Supplied records: Begin

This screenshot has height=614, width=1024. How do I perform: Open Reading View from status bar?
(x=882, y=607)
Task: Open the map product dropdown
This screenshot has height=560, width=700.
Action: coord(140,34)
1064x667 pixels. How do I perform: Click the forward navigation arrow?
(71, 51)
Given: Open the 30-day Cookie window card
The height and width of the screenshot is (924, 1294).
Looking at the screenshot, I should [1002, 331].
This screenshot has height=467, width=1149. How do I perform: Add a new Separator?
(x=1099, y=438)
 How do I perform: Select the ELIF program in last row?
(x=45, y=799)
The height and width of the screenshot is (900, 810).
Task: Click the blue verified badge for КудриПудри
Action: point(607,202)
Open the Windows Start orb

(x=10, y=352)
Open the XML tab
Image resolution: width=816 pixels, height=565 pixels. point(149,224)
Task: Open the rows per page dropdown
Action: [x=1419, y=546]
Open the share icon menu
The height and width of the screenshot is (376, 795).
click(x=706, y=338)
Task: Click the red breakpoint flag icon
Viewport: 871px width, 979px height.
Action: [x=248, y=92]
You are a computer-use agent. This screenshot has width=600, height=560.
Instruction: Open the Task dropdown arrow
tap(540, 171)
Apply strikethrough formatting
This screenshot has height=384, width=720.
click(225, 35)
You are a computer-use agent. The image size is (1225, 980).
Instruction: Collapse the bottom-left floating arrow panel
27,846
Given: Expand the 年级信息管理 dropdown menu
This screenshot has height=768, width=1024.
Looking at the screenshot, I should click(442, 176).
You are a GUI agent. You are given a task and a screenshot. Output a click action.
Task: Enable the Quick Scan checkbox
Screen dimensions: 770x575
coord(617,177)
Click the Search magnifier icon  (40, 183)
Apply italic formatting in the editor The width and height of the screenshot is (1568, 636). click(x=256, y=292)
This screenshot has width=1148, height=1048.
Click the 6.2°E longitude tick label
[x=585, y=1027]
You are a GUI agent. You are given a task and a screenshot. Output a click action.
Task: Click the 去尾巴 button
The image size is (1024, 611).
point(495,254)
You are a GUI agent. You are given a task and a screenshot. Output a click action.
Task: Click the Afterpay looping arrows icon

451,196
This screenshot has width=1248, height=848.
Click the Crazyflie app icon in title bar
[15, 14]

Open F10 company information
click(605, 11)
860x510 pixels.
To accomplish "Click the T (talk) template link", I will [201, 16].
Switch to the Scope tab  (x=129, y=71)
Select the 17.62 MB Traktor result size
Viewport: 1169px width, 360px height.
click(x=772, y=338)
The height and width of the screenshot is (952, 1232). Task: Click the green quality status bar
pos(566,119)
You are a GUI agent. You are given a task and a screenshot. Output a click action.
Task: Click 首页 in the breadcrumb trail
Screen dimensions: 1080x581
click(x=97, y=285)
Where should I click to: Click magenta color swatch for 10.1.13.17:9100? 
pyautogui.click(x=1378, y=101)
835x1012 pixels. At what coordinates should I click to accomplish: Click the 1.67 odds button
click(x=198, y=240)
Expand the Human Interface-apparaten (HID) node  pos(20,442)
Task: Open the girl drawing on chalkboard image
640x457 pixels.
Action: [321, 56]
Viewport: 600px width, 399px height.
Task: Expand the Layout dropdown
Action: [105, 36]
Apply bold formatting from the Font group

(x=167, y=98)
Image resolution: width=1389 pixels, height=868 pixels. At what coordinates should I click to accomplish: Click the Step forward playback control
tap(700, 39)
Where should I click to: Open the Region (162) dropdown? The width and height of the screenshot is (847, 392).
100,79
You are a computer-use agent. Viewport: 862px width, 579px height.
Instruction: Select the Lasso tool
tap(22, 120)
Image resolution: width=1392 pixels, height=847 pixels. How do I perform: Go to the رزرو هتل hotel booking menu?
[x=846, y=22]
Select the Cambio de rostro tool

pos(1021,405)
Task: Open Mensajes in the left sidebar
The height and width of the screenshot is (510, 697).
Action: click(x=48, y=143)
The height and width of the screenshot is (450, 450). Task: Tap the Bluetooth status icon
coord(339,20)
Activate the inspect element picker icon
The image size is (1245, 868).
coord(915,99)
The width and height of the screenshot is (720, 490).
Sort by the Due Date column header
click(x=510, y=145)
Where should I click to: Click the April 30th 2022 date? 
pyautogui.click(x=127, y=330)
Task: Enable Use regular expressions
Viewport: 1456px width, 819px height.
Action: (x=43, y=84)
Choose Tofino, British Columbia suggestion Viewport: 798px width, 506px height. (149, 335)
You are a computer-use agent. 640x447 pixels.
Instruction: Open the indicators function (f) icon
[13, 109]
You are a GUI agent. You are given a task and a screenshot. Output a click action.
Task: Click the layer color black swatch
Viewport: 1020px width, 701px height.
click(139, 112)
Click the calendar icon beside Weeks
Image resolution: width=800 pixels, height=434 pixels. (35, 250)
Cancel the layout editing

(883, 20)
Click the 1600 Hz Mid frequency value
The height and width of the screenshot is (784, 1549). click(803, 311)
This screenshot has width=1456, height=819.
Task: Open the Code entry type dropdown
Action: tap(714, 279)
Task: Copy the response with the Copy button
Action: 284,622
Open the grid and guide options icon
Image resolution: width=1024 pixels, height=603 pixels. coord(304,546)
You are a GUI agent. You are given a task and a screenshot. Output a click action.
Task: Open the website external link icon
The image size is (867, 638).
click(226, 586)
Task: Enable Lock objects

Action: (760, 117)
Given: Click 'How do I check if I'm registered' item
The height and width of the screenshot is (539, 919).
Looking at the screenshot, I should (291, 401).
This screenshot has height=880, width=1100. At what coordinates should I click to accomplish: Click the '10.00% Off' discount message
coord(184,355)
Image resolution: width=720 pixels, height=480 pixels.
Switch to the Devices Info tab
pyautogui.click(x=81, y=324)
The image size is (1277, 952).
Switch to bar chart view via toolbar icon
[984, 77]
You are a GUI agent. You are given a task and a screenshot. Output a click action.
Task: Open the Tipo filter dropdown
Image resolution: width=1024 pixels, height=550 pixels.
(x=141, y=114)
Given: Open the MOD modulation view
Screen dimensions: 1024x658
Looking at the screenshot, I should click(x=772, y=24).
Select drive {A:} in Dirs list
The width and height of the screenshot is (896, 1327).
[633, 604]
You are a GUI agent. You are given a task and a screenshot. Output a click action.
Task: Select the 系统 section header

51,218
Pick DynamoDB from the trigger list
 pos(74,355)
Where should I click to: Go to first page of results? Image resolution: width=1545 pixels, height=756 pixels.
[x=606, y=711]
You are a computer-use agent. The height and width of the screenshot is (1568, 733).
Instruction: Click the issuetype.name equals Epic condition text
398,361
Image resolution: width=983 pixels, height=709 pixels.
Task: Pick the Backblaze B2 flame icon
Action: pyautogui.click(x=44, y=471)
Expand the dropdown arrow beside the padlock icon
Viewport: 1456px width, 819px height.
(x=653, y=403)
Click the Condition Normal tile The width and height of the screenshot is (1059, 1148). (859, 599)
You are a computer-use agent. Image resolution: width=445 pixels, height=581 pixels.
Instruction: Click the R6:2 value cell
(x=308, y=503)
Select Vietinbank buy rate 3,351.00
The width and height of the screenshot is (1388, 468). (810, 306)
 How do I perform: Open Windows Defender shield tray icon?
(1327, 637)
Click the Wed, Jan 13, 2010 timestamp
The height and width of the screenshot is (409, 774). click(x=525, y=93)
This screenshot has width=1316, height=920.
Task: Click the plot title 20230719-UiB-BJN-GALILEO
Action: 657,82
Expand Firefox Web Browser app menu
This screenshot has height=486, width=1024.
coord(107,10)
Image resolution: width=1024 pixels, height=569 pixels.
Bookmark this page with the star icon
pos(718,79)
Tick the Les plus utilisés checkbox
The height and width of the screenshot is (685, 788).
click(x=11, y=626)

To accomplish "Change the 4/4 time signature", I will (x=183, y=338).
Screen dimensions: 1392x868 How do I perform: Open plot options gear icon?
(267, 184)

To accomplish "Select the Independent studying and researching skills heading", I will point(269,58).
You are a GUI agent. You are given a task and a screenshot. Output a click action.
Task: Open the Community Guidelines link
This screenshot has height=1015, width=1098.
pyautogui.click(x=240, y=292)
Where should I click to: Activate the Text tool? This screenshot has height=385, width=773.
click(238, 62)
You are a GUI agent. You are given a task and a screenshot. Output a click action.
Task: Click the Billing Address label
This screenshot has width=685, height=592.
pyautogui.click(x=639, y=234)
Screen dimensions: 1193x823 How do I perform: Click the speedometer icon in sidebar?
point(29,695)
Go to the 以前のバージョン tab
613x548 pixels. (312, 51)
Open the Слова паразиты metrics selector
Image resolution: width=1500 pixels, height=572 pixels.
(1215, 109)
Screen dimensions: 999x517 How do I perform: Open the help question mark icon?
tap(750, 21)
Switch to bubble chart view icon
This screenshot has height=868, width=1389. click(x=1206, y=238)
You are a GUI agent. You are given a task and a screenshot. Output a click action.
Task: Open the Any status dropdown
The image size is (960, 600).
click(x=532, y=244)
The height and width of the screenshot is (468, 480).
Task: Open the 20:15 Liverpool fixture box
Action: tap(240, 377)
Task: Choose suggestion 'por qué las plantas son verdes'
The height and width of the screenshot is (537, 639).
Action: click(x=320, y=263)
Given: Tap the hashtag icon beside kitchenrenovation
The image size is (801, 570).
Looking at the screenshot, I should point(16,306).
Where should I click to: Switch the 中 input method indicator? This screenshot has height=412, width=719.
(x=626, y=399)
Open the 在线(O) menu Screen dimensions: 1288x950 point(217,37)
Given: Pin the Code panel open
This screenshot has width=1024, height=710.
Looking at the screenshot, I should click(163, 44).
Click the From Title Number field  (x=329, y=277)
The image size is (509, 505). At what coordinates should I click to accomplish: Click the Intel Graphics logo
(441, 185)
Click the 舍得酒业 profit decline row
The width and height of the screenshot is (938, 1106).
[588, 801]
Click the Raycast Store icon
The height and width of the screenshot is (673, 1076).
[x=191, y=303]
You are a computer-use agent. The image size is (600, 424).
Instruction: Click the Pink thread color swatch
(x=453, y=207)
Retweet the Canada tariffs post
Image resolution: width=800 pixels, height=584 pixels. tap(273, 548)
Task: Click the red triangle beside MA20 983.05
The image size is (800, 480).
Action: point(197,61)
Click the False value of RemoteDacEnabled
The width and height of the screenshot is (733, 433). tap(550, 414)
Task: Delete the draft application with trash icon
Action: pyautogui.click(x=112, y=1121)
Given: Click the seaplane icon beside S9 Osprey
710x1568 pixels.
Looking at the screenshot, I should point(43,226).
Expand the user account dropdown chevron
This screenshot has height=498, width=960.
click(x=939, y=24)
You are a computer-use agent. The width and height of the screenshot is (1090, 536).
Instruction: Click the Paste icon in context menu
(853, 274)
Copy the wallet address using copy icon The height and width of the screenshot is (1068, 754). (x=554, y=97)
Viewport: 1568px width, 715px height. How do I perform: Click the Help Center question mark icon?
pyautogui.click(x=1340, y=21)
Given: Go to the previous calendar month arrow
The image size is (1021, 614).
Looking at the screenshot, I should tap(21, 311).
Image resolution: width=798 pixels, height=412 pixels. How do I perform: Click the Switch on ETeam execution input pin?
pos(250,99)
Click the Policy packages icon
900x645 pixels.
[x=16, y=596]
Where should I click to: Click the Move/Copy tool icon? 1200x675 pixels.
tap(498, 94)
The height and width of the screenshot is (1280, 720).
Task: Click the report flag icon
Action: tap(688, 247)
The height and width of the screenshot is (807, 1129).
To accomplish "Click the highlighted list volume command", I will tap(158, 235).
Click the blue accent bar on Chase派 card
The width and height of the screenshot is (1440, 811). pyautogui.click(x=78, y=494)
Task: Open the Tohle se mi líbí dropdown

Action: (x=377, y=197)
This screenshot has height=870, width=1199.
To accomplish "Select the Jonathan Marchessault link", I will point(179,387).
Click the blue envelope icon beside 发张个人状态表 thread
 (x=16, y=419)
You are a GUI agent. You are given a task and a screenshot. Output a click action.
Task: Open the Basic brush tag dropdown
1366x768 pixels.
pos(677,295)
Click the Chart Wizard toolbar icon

Supplied records: End

Take the entries above and return only the lines from the one with "Where should I click to: Switch" to the one with "Click the 舍得酒业 profit decline row", both included, unchanged.

* **Result of the task**:
Where should I click to: Switch the 中 input method indicator? This screenshot has height=412, width=719.
(x=626, y=399)
Open the 在线(O) menu Screen dimensions: 1288x950 point(217,37)
Given: Pin the Code panel open
This screenshot has width=1024, height=710.
Looking at the screenshot, I should click(163, 44).
Click the From Title Number field  (x=329, y=277)
The image size is (509, 505). At what coordinates should I click to accomplish: Click the Intel Graphics logo
(441, 185)
Click the 舍得酒业 profit decline row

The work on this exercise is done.